* To do *
Extract every line of text from the records below word for word, leaving out the pictures.

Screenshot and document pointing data
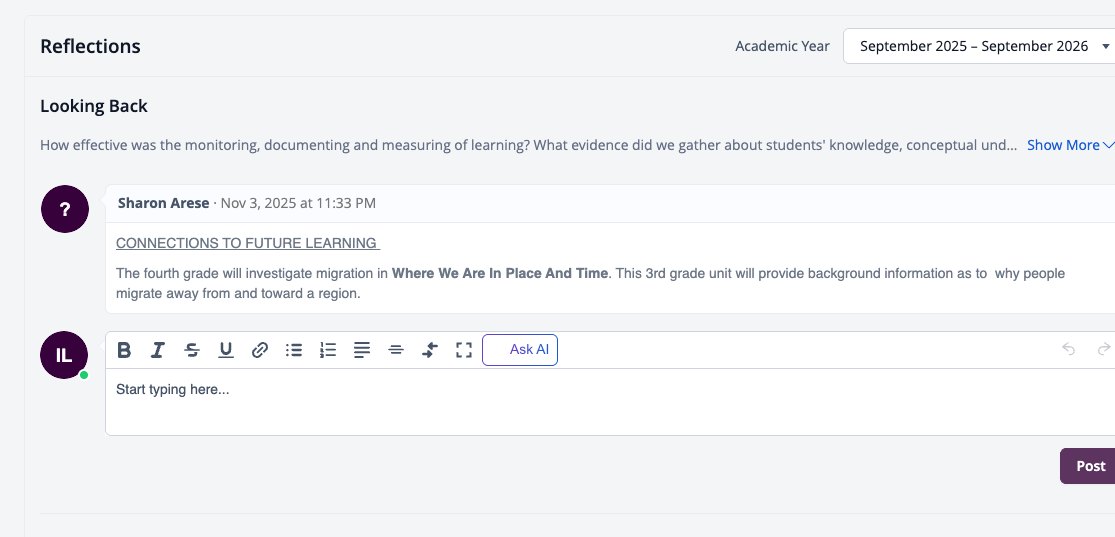1115x537 pixels.
Task: Insert a horizontal divider line
Action: tap(396, 350)
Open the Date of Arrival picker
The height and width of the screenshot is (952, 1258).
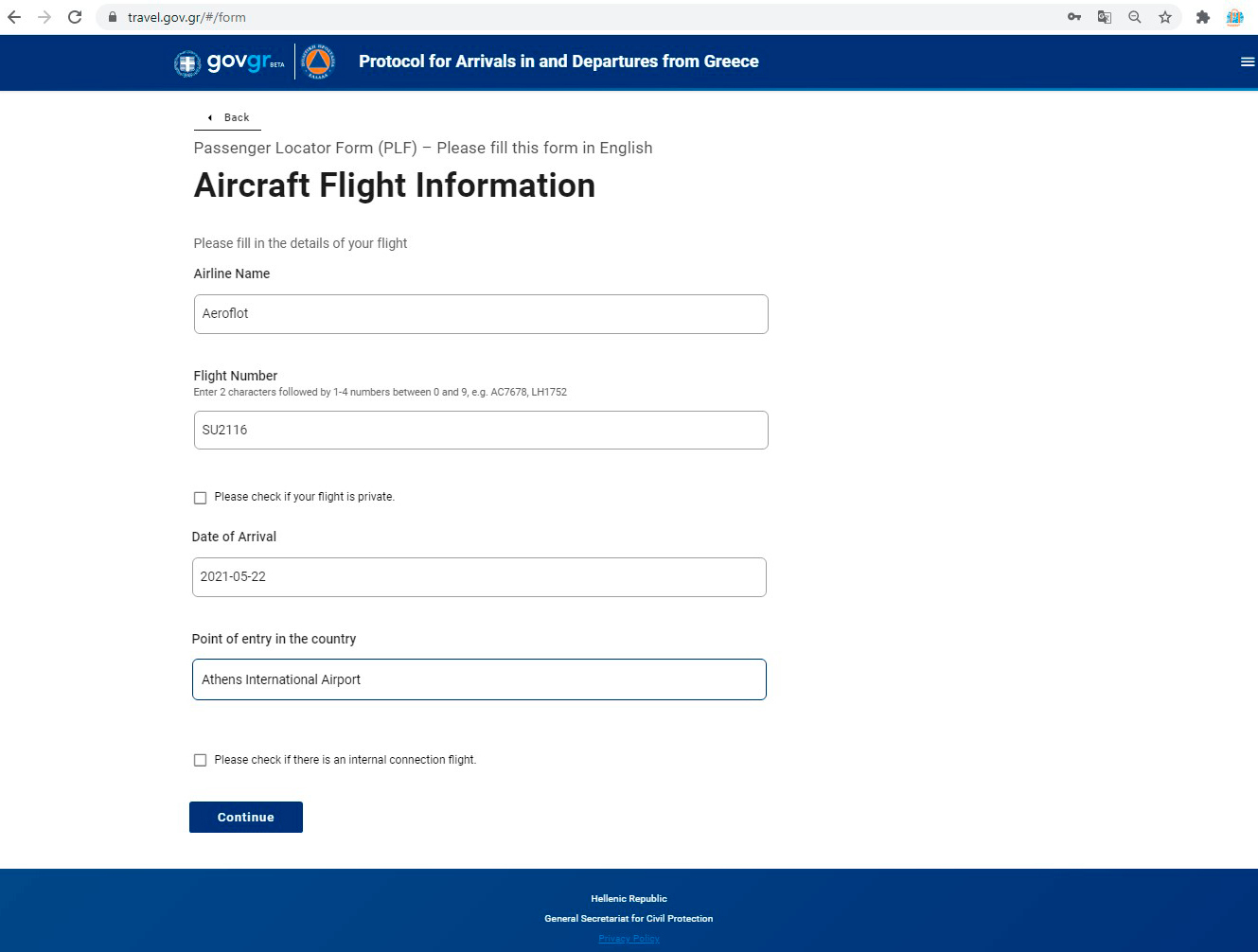click(x=479, y=577)
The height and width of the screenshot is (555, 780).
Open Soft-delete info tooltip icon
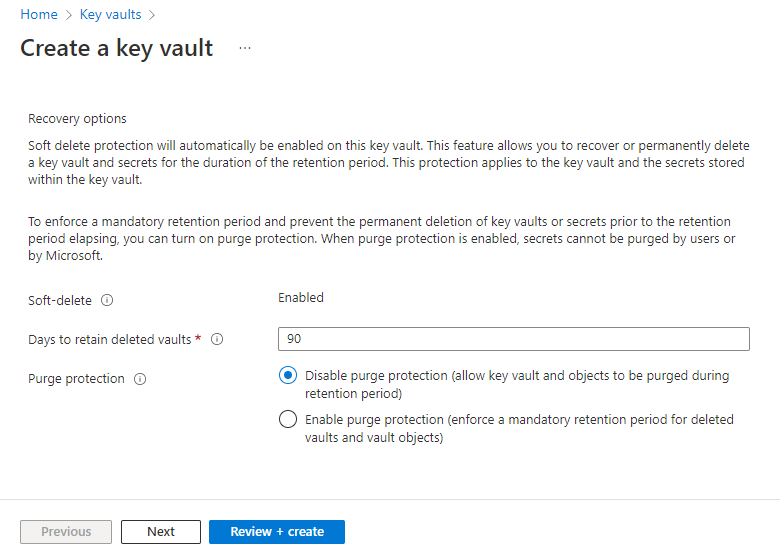pos(107,300)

* Worked solution *
1115x537 pixels.
Task: Insert a horizontal divider line
Action: tap(396, 350)
Open the Date of Arrival picker
The height and width of the screenshot is (952, 1258).
click(x=479, y=577)
The height and width of the screenshot is (555, 780).
Open Soft-delete info tooltip icon
pos(107,300)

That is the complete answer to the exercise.